▶ _Data to process_

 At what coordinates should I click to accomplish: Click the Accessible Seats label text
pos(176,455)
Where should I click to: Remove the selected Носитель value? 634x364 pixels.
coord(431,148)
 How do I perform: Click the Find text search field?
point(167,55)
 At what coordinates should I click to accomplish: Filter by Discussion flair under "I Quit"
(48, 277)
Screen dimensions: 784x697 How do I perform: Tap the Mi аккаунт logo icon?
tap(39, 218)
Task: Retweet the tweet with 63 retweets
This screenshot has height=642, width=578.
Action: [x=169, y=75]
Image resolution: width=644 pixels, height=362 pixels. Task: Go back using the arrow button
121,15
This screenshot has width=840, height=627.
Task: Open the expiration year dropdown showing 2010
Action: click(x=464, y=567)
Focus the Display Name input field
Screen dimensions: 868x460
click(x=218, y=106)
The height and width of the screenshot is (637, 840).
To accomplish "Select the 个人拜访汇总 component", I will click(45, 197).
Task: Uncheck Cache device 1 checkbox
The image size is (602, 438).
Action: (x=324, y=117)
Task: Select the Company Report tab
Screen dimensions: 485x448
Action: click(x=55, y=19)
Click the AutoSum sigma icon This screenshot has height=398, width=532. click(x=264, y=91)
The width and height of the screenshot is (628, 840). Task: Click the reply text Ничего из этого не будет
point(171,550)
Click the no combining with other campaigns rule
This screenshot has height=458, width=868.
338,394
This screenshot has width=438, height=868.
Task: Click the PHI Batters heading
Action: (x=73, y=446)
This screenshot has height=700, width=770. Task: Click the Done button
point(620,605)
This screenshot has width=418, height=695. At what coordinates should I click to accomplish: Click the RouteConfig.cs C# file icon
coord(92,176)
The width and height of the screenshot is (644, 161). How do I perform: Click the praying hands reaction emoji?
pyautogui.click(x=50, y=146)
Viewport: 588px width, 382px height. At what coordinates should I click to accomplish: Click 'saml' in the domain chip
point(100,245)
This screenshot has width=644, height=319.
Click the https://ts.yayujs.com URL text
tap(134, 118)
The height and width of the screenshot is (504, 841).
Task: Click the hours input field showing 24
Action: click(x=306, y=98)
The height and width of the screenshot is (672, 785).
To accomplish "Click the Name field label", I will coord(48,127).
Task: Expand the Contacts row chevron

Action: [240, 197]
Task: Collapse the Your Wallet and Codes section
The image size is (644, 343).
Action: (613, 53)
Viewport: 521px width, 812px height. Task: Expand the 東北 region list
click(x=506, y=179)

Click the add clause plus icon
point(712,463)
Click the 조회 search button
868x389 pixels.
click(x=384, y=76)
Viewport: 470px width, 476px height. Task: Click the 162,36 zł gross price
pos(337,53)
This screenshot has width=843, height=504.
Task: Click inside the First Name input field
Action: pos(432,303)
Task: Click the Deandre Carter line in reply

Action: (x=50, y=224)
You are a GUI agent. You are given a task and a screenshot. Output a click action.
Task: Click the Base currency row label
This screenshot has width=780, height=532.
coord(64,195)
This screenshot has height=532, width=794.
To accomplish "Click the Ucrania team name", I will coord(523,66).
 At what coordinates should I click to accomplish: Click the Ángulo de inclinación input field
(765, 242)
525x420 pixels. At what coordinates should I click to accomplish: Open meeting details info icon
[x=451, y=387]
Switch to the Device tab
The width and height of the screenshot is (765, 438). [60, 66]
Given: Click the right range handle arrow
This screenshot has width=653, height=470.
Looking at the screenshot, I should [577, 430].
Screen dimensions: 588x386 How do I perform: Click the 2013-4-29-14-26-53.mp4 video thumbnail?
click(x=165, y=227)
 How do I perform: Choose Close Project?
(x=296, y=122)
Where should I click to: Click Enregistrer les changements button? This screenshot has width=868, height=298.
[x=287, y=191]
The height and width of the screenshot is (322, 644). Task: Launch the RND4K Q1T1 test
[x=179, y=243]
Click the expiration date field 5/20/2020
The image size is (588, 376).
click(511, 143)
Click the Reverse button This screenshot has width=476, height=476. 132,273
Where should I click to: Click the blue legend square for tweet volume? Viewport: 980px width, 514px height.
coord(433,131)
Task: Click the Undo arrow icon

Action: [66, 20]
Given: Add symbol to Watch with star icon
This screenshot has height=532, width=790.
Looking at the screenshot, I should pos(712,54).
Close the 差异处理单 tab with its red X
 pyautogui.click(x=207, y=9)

▶ _How to complete this task_
What you return should be only the lines from the line containing "Where should I click to: Click Enregistrer" through the end of the material above, reproduced exactly, first and last included.

▶ _Reply_
Where should I click to: Click Enregistrer les changements button? This screenshot has width=868, height=298.
[x=287, y=191]
The height and width of the screenshot is (322, 644). Task: Launch the RND4K Q1T1 test
[x=179, y=243]
Click the expiration date field 5/20/2020
The image size is (588, 376).
click(511, 143)
Click the Reverse button This screenshot has width=476, height=476. 132,273
Where should I click to: Click the blue legend square for tweet volume? Viewport: 980px width, 514px height.
coord(433,131)
Task: Click the Undo arrow icon

Action: [66, 20]
Given: Add symbol to Watch with star icon
This screenshot has height=532, width=790.
Looking at the screenshot, I should pos(712,54).
Close the 差异处理单 tab with its red X
 pyautogui.click(x=207, y=9)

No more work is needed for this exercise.